Wow, you at least concede there's one possibility that NVIDIA may be to blame, amazing.
Either way, you, along with a great many other people, seem to be operating under the assumption that just because the NV30 was finally released after DirectX 9, that nVidia actually had the ability to change the NV30's architcture in order to match what Microsoft decided was to be the DirectX 9 spec. That's simply ludicrous. It takes too much time and too much money to change a significant part of the spec like that.
There's one big problem with all of this: R300. Oh yeah, I said that earlier.
API specs have always been designed after hardware. It's not nVidia who decided to violate the DirectX 9 spec. It's Microsoft who decided to write the DirectX 9 spec to not work well with the NV30-34.
ROTFLMAO. You must live in a very interesting world, Chalnoth. You don't need INTs. FP16 can do everything FX12 can do (and then some) and FP16 is supported by DX9 with the _pp modifier. You just need floats to go fast. ATI did this, NVIDIA dropped the ball.

-FUDie
 
andypski said:
- Why do you (and others) regularly insist on picking CPU architectures as providing the example of what VPUs should or should not do?
That's not what I'm trying to do. What I'm trying to do is state that implementing different types is rather natural to programmers today, and therefore does not constitute a major challenge.
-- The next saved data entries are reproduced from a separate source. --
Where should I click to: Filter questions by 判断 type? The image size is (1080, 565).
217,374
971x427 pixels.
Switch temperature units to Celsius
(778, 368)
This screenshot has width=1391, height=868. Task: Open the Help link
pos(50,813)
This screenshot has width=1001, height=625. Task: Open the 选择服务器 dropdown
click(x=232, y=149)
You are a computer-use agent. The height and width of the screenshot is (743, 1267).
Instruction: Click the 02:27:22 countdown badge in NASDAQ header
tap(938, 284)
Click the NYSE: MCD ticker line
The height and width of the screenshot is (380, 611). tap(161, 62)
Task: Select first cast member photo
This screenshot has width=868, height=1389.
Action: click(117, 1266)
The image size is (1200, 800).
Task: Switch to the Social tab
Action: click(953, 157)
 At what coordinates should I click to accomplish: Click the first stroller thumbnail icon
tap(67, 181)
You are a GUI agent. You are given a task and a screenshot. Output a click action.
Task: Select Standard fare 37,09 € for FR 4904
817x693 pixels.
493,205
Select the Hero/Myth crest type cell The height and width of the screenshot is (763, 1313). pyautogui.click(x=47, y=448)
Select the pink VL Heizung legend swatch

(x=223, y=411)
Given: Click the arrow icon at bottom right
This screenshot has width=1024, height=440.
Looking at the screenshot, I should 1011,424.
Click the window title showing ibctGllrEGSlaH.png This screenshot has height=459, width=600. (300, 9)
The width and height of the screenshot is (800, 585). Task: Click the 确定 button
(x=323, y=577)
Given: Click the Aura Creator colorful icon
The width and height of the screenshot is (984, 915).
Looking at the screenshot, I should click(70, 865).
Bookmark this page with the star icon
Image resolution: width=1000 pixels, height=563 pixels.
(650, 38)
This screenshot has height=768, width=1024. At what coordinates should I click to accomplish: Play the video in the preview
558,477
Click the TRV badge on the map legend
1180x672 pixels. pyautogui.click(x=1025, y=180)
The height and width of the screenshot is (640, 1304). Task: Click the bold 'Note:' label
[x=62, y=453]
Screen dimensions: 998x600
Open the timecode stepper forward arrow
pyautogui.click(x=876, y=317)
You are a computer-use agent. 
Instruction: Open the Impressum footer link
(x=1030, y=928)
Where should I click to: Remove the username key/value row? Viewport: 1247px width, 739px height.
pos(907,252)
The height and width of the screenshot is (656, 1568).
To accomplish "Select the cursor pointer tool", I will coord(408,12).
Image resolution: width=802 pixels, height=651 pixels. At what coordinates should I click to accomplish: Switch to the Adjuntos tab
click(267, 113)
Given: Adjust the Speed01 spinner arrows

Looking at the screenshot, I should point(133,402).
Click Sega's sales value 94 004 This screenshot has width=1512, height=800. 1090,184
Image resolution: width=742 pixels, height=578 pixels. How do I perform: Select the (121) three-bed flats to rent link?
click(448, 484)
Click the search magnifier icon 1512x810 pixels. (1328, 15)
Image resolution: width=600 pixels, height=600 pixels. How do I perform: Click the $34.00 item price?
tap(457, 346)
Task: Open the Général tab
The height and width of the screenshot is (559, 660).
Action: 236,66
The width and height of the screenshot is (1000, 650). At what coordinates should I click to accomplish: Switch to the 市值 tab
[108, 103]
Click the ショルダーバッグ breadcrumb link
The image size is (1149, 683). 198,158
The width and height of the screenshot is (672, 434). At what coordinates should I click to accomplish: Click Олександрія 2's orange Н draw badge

- What similarities in design do you see between VPUs and CPUs that leads you to believe that this is an appropriate or valid argument?
In particular, I don't think the hardware should replicate CPU's greatly. CPU's have a long legacy of being very inefficient processors, and GPU's have different aims for performance.

What I am stating is that support of different data types may be of great benefit for reasons of performance. One particular difference that I can imagine is that it may make sense for CPU to only support in hardware the highest-precision data type, and emulate all lower precision data types. But with a GPU, if you're only going to be using a specific precision very rarely, it makes more sense, given the already massive parallelism, to have multiple units operating at different precisions. The optimal amounts of each type of unit should be determined by software.

- Why do you not pick DSPs as the architectural precedent, or dedicated high-speed SIMD/vector processors such as Cray? How do you see VPUs as being more similar to CPUs than to these architectures.
I don't. I just don't know all that much about these architectures. I was attempting to draw more parallels to how people program for CPU's than to the actual underlying architecture.

And just because a shader is simple doesn't necessarily mean that it automatically requires low accuracy.
Which is the same as saying that just because a calculation is "complex" doesn't mean it automatically requries high accuracy. It all depends on the source art used, the calculation(s) performed, and the target for the data (which won't always be the currently 8-bit framebuffer).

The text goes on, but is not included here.